Pull out the lines of the records below unchanged, beginning at the first line of the records and continuing through the line that contains "The image size is (1497, 842). tap(289, 383)", with that line included.

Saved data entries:
start

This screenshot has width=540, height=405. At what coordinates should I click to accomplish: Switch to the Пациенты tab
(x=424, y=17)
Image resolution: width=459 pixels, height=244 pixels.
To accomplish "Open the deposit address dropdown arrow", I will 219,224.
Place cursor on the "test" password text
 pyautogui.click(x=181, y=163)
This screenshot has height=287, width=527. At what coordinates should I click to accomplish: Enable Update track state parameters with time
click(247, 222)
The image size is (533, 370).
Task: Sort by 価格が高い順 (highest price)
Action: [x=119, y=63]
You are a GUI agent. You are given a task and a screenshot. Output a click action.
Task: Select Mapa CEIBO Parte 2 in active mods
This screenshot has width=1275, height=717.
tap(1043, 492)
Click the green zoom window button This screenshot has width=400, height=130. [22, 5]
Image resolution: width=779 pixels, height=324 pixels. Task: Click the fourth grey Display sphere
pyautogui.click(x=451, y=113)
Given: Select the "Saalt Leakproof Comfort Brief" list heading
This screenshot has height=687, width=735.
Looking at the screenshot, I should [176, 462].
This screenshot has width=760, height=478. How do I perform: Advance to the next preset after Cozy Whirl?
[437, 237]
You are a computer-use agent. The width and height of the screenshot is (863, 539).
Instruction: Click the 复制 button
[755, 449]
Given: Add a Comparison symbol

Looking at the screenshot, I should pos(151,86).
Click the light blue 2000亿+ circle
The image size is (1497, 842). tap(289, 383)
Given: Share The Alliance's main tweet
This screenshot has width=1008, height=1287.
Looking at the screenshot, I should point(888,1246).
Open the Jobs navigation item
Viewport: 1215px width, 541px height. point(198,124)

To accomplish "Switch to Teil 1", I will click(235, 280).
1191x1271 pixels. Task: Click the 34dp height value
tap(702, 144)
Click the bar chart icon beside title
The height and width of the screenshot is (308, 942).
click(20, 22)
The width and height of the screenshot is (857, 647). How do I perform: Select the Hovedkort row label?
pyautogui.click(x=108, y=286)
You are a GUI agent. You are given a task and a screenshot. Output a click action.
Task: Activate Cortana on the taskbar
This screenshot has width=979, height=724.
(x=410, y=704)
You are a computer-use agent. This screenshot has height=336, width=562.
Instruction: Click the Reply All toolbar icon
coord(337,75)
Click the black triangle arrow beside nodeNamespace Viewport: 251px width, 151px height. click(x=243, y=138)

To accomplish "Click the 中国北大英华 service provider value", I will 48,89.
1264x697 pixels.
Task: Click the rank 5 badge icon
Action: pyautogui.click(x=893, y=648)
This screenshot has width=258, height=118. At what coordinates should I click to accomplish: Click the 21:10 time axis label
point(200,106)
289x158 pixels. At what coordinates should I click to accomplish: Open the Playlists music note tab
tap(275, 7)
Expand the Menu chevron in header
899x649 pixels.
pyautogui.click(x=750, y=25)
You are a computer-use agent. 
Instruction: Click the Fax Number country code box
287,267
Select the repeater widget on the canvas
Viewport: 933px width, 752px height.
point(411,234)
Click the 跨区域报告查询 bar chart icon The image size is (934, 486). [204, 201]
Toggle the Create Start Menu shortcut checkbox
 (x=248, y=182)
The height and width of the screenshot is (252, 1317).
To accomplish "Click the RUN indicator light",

end

▶ **Solution to the exercise**
This screenshot has width=540, height=405. At what coordinates should I click to accomplish: Switch to the Пациенты tab
(x=424, y=17)
Image resolution: width=459 pixels, height=244 pixels.
To accomplish "Open the deposit address dropdown arrow", I will 219,224.
Place cursor on the "test" password text
 pyautogui.click(x=181, y=163)
This screenshot has height=287, width=527. At what coordinates should I click to accomplish: Enable Update track state parameters with time
click(247, 222)
The image size is (533, 370).
Task: Sort by 価格が高い順 (highest price)
Action: [x=119, y=63]
You are a GUI agent. You are given a task and a screenshot. Output a click action.
Task: Select Mapa CEIBO Parte 2 in active mods
This screenshot has width=1275, height=717.
tap(1043, 492)
Click the green zoom window button This screenshot has width=400, height=130. [22, 5]
Image resolution: width=779 pixels, height=324 pixels. Task: Click the fourth grey Display sphere
pyautogui.click(x=451, y=113)
Given: Select the "Saalt Leakproof Comfort Brief" list heading
This screenshot has height=687, width=735.
Looking at the screenshot, I should [176, 462].
This screenshot has width=760, height=478. How do I perform: Advance to the next preset after Cozy Whirl?
[437, 237]
You are a computer-use agent. The width and height of the screenshot is (863, 539).
Instruction: Click the 复制 button
[755, 449]
Given: Add a Comparison symbol

Looking at the screenshot, I should pos(151,86).
Click the light blue 2000亿+ circle
The image size is (1497, 842). tap(289, 383)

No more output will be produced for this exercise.